At the same time, I recall asking him, when I was new on the path, to bless me that I overcome my liking for good food. With an indulgent smile he replied, "There is so little outwardly that you, as a yogi, can legitimately enjoy that you might as well enjoy what you eat!
"When ecstasy comes," he added, "everything goes."
What he counseled us to do was ever-increasingly to develop inner non- attachment. "Be even-minded and cheerful," he would say to us, adding, "What comes of itself, let it come." That advice embraced both the happy and the sorrowful experiences of life . "Refer every joy and even pleasure back to the joy of the inner Self," he said, "and let every sorrow remind you that your home is not here, in the world of sensory experiences, but in the eternal joy of the soul."

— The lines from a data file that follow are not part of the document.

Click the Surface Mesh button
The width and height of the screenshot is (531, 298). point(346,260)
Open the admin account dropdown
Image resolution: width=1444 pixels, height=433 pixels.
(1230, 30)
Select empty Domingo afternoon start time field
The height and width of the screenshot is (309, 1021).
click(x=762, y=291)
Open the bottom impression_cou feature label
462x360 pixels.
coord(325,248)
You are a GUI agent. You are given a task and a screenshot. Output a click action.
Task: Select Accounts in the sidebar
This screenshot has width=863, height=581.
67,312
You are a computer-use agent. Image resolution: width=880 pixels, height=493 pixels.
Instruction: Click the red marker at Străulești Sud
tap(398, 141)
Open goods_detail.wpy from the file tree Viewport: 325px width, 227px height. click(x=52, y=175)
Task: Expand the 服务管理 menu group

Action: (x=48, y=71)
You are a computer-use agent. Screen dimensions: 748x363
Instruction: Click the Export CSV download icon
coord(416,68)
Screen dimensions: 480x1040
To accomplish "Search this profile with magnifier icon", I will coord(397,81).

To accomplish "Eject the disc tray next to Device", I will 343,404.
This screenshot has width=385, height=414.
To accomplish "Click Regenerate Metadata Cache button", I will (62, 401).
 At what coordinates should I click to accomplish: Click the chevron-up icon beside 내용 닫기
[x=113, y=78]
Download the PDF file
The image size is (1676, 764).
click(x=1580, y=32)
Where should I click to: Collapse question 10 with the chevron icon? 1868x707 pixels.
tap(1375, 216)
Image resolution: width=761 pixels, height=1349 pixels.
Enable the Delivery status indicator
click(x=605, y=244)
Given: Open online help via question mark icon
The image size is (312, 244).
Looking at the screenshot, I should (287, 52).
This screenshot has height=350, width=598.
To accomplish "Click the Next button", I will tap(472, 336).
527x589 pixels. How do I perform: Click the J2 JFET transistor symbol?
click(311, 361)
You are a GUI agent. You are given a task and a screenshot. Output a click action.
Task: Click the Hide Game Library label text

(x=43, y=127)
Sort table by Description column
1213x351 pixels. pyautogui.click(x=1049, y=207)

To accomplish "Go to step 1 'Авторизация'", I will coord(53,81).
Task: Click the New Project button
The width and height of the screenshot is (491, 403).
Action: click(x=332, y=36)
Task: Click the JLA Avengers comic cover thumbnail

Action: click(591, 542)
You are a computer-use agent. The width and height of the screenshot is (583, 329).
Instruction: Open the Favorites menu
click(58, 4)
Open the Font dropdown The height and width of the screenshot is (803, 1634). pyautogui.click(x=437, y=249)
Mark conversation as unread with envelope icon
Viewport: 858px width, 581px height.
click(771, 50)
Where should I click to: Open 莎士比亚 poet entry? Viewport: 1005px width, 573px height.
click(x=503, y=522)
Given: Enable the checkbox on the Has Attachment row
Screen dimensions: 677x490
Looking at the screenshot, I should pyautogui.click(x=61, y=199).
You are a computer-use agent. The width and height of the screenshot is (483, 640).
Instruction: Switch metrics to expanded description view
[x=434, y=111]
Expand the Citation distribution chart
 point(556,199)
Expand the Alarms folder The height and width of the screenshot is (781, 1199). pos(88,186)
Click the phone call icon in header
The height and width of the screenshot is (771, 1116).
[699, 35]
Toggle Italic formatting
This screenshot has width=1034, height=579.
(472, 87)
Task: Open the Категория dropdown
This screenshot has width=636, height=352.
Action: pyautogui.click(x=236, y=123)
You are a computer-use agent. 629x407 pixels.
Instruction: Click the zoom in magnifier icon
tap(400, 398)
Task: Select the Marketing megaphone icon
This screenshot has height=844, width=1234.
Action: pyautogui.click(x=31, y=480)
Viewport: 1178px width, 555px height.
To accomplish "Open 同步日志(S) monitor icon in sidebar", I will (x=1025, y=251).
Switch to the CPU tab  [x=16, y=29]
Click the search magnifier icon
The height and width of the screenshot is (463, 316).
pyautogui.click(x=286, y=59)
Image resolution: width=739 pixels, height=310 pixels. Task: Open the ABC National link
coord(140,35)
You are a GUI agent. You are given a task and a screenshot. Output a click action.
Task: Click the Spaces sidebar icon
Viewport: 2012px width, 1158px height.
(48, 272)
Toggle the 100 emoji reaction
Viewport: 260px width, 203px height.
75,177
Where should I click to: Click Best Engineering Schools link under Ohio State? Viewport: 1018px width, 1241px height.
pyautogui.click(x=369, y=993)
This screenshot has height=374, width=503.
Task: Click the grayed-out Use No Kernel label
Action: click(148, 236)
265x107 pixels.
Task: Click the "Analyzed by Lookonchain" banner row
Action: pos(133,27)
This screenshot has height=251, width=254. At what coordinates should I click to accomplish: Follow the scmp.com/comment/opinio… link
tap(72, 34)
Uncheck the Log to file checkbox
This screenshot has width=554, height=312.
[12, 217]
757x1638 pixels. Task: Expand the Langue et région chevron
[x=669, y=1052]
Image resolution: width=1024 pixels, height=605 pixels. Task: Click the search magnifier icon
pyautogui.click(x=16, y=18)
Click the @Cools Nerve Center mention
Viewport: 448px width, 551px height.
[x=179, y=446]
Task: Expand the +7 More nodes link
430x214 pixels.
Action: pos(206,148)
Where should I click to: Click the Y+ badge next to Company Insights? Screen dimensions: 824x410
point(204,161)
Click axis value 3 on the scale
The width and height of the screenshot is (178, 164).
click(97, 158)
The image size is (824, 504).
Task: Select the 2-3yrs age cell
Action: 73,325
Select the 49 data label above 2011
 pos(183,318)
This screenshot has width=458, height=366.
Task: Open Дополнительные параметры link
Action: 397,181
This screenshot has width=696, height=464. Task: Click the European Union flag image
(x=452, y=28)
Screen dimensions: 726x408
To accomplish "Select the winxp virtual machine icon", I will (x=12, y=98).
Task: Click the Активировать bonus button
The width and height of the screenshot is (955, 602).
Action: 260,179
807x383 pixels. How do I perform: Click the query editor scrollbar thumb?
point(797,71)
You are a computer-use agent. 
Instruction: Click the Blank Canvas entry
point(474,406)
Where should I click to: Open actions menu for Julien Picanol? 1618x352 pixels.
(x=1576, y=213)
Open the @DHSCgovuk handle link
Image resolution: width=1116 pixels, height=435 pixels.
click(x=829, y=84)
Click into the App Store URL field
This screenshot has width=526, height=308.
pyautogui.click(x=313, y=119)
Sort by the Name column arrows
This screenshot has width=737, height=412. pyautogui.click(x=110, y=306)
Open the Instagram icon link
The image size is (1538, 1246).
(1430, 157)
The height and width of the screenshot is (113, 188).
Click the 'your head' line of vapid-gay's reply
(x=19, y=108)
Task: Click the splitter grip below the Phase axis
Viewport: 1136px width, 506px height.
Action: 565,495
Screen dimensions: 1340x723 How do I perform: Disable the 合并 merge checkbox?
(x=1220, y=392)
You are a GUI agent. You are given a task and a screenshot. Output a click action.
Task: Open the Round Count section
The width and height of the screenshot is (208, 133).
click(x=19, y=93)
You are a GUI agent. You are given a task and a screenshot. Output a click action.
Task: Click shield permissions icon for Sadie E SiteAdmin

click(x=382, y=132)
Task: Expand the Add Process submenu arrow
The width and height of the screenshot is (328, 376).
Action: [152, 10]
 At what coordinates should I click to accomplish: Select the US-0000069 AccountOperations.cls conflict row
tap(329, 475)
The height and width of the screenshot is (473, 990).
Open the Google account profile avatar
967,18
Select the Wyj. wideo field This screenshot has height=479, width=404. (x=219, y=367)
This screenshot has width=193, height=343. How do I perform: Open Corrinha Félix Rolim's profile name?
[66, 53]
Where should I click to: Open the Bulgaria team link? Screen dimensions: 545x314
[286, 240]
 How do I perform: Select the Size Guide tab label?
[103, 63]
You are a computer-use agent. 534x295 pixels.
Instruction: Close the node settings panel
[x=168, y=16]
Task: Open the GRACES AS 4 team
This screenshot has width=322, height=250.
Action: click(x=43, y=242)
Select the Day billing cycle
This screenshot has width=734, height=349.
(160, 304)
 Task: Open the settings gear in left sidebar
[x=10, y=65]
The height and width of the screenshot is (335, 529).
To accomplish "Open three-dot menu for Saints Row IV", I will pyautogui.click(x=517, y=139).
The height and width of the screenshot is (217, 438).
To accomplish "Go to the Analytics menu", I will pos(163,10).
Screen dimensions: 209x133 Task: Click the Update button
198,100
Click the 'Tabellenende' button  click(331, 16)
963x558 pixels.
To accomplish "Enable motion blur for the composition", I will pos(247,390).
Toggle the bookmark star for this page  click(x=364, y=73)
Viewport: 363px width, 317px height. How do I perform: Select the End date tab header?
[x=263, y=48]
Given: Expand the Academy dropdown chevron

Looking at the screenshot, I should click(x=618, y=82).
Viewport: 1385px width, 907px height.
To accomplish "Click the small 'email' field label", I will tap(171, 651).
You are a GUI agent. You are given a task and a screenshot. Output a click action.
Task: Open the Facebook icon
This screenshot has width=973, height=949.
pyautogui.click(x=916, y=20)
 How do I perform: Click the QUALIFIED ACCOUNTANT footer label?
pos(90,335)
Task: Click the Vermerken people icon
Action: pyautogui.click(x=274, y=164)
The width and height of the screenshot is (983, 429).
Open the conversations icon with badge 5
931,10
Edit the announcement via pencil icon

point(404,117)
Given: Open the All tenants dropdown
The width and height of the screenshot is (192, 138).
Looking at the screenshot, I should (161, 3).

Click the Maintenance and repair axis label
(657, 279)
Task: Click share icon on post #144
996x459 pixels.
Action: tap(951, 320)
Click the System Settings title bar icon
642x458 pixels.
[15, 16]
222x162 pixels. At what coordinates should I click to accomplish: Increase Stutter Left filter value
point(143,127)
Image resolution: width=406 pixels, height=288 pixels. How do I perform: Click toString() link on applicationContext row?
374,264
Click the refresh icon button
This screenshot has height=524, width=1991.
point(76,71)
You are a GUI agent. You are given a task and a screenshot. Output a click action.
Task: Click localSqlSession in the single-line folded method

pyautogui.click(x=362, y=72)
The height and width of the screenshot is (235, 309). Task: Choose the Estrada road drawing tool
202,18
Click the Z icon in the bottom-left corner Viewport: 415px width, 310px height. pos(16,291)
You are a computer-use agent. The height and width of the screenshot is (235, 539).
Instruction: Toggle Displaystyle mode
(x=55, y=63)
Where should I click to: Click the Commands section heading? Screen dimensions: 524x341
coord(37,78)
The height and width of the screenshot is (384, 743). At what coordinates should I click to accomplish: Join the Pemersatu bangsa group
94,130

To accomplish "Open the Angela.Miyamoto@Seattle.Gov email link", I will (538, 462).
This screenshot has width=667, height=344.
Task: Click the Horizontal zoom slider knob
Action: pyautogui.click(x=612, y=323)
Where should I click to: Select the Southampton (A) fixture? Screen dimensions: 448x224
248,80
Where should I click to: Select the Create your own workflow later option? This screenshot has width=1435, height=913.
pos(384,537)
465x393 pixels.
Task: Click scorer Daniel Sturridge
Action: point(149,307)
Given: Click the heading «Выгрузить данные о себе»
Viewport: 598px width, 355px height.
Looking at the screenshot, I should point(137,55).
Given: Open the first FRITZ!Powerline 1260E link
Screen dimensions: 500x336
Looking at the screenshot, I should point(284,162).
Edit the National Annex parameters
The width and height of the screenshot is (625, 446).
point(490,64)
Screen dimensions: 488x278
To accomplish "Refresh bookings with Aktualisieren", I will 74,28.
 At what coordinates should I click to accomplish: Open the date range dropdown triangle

"Don’t worry about the little things," he said also. It is, I believe, clear from the above that what he was scolding in those monks’ demand for a better diet was their self-righteous attitude, more than their request for better food. For him, however, it must have been a consider ation also that it was no easy matter to feed, clothe, and house a constantly growing family of monks and nuns.
Conversation 35
"A visitor to Mount Washington Estates," the Master told us , "once inquired of me superciliously, ‘What are the assets of this organization?’
‘None!’ I promptly replied. ‘Only God.’
Divine Mother once told me, ‘Those to whom I give too much, I do not give Myself.’"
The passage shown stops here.